"I ain't told him."

Bud's reply was one of doubt.

"He—he ought to be told."

Then Bud suddenly abandoned the restraint he had been exercising.

"Oh ——! Ther' ain't no use. He can't do a thing. He wouldn't do a thing. I tell you we're jest suckin'-kids in this racket. We got to lie around crazy enough to fancy we're goin' to git the drop on these bums. What a country! What a cuss of a lay-out wher' you got to set around watching a darnation gang o' toughs whittlin' away your work till they got you beat to a mush. Here, I'm goin' to start right in. I'm goin' to get around Calthorpe. The sheriff's got to git busy, an' earn his monthly pay check. We'll hev to raise vigilantes. I tell you they'll break us else. Ef Jeff can't see, why, he'll hev to be made to. Blast their louse-bound souls to hell!"

And Nan welcomed the outburst. Rough, coarse, violent. It did not matter. What mattered to her was the purpose. The purpose which she hoped and prayed would help Jeff. She had no thought for themselves. Their end of the enterprise never came into her considerations. She was thinking of Jeff. Solely of Jeff—the man she loved better than her life.

* * * * * *

The change in Elvine was no less marked than it was in Jeff. But it was a change in a wholly different direction. She was deeply subdued, even submissive in her attitude. But now after the first crisis and its accompanying pain, a general relief was apparent. A relief which anything but indicated the hopelessness which had at the first overwhelmed her. She was not hopeless. Therein lay the key of the matter.

From the time when she had passed through those moments of frenzied despair, after Jeff's return from Orrville, her decision had been taken with lightning celerity. Her back was to the wall, and she meant to fight for all she yearned, desired, by every art she possessed. She knew nothing of the reason which had made her husband return to her. It was sufficient that he had done so. It gave her the vague, wild hope she needed, and with all her might she intended to set herself to the task of winning back her position in his regard.

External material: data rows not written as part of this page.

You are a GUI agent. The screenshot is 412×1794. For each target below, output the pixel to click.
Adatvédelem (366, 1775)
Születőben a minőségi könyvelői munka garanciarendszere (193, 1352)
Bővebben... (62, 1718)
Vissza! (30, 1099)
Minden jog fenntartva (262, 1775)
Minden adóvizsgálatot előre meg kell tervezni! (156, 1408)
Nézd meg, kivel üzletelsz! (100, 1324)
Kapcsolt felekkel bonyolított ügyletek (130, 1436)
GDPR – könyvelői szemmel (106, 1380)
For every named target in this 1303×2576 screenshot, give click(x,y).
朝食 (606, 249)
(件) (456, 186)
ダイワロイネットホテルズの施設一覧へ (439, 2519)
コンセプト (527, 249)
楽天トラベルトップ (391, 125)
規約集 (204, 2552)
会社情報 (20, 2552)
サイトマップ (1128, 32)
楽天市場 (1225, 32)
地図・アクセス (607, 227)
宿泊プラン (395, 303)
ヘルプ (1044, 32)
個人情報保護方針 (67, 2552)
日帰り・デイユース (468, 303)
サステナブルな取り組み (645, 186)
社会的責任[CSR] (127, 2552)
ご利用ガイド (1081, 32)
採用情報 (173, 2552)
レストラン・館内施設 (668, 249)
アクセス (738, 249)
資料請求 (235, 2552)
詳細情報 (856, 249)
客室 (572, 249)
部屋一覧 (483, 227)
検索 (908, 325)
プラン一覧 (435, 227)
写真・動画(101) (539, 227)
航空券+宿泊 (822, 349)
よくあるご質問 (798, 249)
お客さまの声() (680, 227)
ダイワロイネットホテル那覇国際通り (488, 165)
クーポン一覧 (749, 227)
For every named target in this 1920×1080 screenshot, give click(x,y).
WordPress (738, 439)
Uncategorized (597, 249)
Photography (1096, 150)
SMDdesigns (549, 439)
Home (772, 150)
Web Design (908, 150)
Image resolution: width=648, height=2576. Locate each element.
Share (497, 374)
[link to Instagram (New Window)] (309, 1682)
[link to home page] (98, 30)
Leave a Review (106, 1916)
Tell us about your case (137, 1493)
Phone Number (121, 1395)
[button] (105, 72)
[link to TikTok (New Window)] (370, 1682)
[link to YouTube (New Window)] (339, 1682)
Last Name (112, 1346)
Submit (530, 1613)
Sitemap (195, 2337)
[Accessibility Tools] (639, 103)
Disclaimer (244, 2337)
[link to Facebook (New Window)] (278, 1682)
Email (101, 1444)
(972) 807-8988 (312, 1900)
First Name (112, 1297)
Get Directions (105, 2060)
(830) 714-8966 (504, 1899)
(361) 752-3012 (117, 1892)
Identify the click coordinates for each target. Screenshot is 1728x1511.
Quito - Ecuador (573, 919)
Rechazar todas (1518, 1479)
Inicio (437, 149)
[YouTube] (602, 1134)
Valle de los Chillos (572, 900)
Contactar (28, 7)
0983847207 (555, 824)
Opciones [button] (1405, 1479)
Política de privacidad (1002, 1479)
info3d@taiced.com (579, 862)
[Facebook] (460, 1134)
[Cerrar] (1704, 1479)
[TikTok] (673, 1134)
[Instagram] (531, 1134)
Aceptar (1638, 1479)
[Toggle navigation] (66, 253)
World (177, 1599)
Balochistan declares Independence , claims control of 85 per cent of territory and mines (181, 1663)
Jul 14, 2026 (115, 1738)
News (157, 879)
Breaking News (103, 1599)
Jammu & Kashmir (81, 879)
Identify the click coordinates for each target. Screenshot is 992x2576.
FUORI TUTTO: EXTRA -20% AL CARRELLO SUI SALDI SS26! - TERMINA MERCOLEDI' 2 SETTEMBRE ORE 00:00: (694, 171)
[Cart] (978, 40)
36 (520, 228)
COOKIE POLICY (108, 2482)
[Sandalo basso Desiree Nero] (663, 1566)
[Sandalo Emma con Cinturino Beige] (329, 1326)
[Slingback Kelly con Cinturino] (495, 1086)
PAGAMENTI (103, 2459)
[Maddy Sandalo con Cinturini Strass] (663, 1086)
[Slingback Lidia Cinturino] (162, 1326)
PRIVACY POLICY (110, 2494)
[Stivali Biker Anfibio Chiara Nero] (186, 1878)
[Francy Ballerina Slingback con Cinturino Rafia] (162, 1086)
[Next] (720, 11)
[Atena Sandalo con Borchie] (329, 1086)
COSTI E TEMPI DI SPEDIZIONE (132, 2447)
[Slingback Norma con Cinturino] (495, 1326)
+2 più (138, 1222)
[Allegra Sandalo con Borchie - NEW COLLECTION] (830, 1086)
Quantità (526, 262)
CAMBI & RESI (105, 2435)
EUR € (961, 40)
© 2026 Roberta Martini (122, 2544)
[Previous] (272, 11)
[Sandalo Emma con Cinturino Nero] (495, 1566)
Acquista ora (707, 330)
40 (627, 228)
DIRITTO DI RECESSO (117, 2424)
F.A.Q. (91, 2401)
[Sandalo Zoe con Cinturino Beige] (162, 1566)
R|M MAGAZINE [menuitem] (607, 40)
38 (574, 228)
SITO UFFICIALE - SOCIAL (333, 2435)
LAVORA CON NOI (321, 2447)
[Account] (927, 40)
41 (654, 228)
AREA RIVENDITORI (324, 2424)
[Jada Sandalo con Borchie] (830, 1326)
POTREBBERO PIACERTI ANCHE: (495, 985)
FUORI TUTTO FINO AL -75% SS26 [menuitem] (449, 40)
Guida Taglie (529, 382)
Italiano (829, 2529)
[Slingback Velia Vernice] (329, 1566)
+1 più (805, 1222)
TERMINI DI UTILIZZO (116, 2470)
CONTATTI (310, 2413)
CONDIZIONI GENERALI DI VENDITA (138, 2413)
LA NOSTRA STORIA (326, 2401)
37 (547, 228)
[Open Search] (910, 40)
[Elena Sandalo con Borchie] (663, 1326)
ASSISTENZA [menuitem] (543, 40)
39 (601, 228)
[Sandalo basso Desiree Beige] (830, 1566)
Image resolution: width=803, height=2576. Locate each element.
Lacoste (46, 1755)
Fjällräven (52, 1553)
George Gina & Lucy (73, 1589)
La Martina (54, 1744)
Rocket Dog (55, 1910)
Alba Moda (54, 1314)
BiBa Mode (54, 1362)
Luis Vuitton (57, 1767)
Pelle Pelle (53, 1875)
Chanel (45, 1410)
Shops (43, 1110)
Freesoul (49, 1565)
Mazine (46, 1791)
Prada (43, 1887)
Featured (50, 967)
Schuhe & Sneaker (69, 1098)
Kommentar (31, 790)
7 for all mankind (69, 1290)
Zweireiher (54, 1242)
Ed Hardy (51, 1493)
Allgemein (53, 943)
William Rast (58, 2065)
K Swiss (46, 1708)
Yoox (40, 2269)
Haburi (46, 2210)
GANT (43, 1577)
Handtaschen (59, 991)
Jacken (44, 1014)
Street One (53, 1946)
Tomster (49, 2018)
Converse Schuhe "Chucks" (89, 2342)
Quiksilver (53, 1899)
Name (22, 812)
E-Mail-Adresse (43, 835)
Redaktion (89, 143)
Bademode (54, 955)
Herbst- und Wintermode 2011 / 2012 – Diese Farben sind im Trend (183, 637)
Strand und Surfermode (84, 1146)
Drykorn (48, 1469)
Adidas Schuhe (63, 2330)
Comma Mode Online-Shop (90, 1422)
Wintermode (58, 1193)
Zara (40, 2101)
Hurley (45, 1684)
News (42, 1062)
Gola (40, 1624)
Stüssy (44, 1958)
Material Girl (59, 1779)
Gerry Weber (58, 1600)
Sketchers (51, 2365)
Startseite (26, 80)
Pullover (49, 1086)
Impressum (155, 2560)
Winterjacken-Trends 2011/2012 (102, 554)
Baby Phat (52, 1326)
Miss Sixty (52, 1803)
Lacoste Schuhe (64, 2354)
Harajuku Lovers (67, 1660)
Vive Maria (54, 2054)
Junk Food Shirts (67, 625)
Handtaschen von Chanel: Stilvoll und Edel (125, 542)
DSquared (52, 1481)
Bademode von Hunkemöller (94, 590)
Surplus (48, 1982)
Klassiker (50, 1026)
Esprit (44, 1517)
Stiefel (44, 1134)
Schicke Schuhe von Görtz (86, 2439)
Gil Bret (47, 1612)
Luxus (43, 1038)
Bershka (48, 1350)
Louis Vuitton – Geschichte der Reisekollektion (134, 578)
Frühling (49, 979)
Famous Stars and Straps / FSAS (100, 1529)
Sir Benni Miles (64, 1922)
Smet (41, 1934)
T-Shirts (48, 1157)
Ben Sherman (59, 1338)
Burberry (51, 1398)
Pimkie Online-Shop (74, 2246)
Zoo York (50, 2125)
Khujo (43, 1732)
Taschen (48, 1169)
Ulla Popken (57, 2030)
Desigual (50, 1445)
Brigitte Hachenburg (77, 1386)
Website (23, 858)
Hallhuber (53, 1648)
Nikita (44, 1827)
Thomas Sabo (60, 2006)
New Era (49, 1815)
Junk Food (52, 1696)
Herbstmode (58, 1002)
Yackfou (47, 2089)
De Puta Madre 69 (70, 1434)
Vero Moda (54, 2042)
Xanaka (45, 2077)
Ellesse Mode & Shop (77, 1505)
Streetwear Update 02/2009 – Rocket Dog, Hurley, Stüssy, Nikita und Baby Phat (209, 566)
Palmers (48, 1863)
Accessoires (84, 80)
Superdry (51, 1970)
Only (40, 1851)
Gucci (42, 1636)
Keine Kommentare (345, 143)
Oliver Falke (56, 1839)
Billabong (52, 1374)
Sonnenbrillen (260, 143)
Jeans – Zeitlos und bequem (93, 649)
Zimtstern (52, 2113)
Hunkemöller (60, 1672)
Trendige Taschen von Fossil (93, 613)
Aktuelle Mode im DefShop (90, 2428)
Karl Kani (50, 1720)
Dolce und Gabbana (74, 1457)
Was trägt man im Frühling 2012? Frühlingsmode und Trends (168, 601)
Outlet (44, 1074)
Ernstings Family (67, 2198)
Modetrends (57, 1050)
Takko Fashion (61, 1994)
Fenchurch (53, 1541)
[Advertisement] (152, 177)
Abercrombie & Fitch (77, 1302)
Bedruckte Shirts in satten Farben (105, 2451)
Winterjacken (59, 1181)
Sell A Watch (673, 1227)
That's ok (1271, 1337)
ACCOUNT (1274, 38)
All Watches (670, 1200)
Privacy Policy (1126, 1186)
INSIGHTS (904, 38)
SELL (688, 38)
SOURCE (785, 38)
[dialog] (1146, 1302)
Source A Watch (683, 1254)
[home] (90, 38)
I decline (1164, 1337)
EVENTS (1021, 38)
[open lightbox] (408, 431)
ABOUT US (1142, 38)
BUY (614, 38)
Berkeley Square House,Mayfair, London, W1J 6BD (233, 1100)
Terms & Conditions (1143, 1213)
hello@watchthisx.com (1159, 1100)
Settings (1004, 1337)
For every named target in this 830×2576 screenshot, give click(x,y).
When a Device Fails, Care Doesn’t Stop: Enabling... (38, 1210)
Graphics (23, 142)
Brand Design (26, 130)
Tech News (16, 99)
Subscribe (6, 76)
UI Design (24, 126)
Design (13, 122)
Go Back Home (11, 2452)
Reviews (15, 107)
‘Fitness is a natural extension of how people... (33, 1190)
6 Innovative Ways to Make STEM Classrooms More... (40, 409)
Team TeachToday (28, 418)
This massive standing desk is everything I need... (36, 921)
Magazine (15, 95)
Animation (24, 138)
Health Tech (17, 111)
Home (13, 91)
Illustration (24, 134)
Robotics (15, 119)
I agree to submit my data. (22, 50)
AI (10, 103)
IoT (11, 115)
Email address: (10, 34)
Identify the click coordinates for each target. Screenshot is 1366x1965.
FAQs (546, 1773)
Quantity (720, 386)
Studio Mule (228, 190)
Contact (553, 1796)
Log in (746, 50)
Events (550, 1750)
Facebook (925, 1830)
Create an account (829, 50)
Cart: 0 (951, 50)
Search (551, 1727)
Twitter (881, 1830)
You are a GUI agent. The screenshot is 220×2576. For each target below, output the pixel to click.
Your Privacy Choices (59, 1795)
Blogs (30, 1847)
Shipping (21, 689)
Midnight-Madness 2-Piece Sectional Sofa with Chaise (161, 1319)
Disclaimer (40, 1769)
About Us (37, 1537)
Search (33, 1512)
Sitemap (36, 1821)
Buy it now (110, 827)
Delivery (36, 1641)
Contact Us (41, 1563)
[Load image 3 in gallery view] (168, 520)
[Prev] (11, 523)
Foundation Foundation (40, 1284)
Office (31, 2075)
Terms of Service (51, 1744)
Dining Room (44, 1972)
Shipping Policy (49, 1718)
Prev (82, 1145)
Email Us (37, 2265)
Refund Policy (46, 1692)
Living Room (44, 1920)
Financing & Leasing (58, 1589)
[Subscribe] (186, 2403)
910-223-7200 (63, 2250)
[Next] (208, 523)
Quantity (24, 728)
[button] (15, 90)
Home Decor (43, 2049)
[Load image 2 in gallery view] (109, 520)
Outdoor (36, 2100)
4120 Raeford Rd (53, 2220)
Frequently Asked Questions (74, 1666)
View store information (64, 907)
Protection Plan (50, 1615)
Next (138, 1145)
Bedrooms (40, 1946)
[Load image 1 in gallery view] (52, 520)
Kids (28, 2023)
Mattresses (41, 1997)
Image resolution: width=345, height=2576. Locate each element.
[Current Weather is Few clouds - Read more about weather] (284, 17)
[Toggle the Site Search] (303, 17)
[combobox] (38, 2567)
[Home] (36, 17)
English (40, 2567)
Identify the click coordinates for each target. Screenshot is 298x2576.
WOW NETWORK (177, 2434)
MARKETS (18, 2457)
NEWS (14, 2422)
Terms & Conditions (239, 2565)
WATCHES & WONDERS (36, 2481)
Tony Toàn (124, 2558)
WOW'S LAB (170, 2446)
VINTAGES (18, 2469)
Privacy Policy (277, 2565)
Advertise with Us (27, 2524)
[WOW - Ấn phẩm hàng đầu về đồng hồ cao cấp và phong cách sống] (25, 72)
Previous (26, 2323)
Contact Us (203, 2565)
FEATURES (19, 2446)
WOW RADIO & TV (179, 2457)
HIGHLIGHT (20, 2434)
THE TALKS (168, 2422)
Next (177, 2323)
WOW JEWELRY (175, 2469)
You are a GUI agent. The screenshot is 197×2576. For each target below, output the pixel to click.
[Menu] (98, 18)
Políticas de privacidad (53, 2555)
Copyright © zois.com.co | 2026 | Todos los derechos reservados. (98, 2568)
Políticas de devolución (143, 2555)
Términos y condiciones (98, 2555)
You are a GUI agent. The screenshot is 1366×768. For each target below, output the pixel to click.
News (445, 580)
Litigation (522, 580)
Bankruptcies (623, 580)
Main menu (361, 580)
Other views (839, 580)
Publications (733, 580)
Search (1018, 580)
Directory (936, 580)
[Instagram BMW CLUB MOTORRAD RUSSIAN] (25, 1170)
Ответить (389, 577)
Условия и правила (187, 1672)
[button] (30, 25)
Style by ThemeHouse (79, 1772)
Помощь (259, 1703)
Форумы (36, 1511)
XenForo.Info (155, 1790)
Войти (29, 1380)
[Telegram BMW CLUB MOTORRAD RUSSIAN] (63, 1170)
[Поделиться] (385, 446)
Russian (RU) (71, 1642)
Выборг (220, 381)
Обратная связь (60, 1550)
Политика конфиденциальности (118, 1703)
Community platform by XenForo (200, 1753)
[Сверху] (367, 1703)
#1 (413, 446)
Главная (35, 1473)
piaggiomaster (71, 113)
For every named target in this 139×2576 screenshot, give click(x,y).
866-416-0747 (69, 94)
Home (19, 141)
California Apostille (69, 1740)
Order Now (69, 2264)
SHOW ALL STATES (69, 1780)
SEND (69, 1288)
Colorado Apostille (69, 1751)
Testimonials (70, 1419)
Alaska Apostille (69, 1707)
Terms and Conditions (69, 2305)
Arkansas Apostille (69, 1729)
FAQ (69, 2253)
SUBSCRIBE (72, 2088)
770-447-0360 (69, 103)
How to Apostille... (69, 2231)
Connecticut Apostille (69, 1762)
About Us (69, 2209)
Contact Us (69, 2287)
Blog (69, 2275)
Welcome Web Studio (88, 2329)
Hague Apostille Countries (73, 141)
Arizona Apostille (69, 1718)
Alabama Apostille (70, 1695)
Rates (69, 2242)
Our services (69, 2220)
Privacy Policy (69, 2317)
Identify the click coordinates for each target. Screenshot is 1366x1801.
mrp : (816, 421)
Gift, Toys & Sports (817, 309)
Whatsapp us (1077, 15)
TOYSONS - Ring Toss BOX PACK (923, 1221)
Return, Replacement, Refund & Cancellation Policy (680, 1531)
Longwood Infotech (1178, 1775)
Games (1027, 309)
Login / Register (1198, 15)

She was not logical. Had she been, she must have accepted the alternative of freedom offered her, and, on a liberal allowance, betaken herself to some selfish, worldly life which might have appealed to her. No, she was not logical. Had she been, she would never have loved this man as she now knew better than ever she loved him. She was not logical, but she had courage. It was the same courage which had driven her to fight for that which she had desired years ago. She was going to fight now. And again it was for selfish motives. Only this time they took the form of the love of the man she| had married.